Seguramente así lo hicieron nuestros padres en nuestra infancia y tenemos ese mecanismo grabado a fuego en el cerebro. Los adultos de hoy fuimos criados desde chiquitos en la competencia, primero con hermanos, luego durante años en la escuela (a mí me entregaban el boletín por orden de notas –del mejor al peor–, por suerte era buena alumna pero no puedo ni imaginarme cómo lo habrá pasado la que lo recibía última).
Hoy sabemos que para los chicos la competencia no funciona como estímulo para mejorar sino que puede resultarles humillante, estresante, tóxica y que ellos consumen energía, ya sea en distraerse intentando no darse cuenta, escondiendo lo que sienten, y/o desintoxicándose de esos intentos bienintencionados, aunque dañinos, de estimularlos.
El problema no es la competencia en sí, si no apurarnos a usarla. En adolescentes grandes y en adultos funciona impecablemente para dar lo mejor de uno mismo, cuando ya tenemos un yo fuerte y recursos que nos permiten hacerlo saludablemente, sabiendo que podemos perder, o no ser elegidos, reconociendo que es algo que nos pasa y que no habla de nuestro valor como personas: competimos en una audición para actuar en una comedia musical, con el curriculum para obtener un trabajo, haciendo un deporte, o en un concurso literario. Es parte de nuestra vida de todos los días y nos cuesta darnos cuenta de lo perjudicial que puede ser para los chicos. De todos modos no siempre es así: muchos adultos no logran dar lo mejor de sí en la competencia, se asustan, se vienen abajo por el miedo al fracaso y en cambio florecen con otro tipo de estímulos.

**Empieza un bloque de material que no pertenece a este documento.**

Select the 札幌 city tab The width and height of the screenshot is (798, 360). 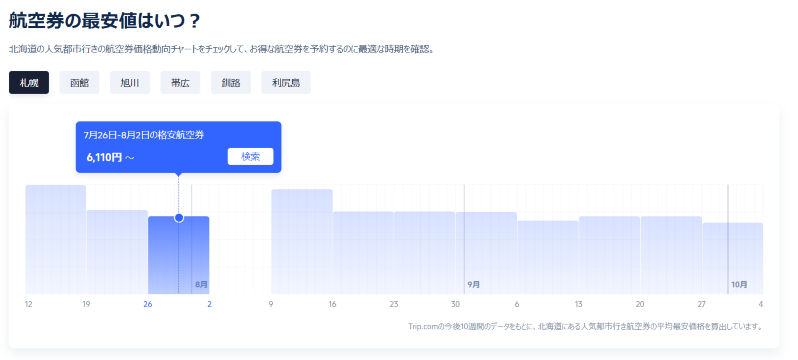pyautogui.click(x=29, y=82)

Hoy sabemos que para los chicos la competencia no funciona como estímulo para mejorar sino que puede resultarles humillante, estresante, tóxica y que ellos consumen energía, ya sea en distraerse intentando no darse cuenta, escondiendo lo que sienten, y/o desintoxicándose de esos intentos bienintencionados, aunque dañinos, de estimularlos.

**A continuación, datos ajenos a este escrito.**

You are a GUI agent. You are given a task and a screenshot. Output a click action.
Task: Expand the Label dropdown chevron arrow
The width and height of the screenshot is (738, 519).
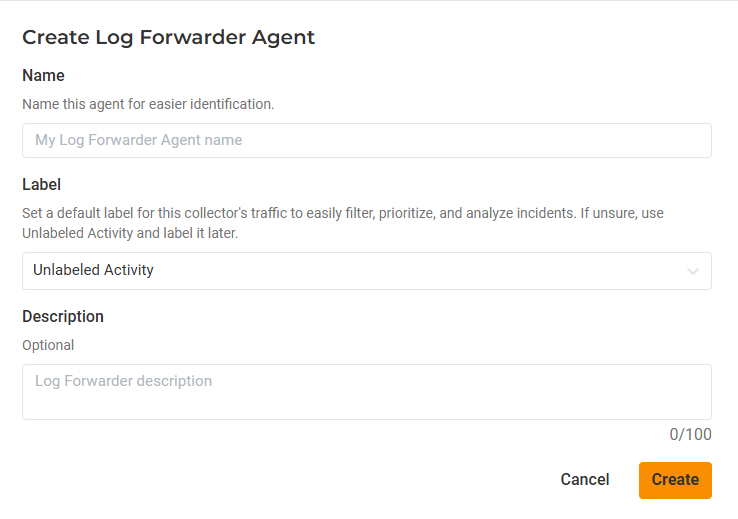[x=693, y=271]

De grandes vemos que la competencia nos ayuda a esforzarnos y a mejorar. El tema es revisar a qué edad conviene que empiecen a competir, y en qué temas.
El bebé recibe primero amor, presencia, disponibilidad, empatía, incondicionalidad y en esa matriz de un vínculo seguro aprende del modelo de sus padres que están allí para ayudarlo y acompañarlo a desplegar sus mejores rasgos. En ese ambiente seguro, con muy poquito estado de alerta o de defensividad es que aprende a confiar en sí mismo y a entregarse a esas relaciones y a buscar otras nuevas a medida que crece. Y se anima a pensar, a inventar, sin medirse con otros, compitiendo eventualmente consigo mismo. Interesante opción para los padres comparar a nuestros hijos con ellos mismos: sus dibujos de este año con los del año pasado y los del anterior, lo mismo con su nivel de lectura comprensiva y muchos otros temas. Que ellos entiendan que con el tiempo llegan a sus objetivos, pero que no se acostumbren a mirar al vecino porque pierden fuerza al hacerlo; lo ideal es que se miren a sí mismos y traten de mejorar. Estimulemos, alentemos sus esfuerzos para que logren desplegar la mejor versión de sí mismos y no de lo que nosotros queremos para ellos.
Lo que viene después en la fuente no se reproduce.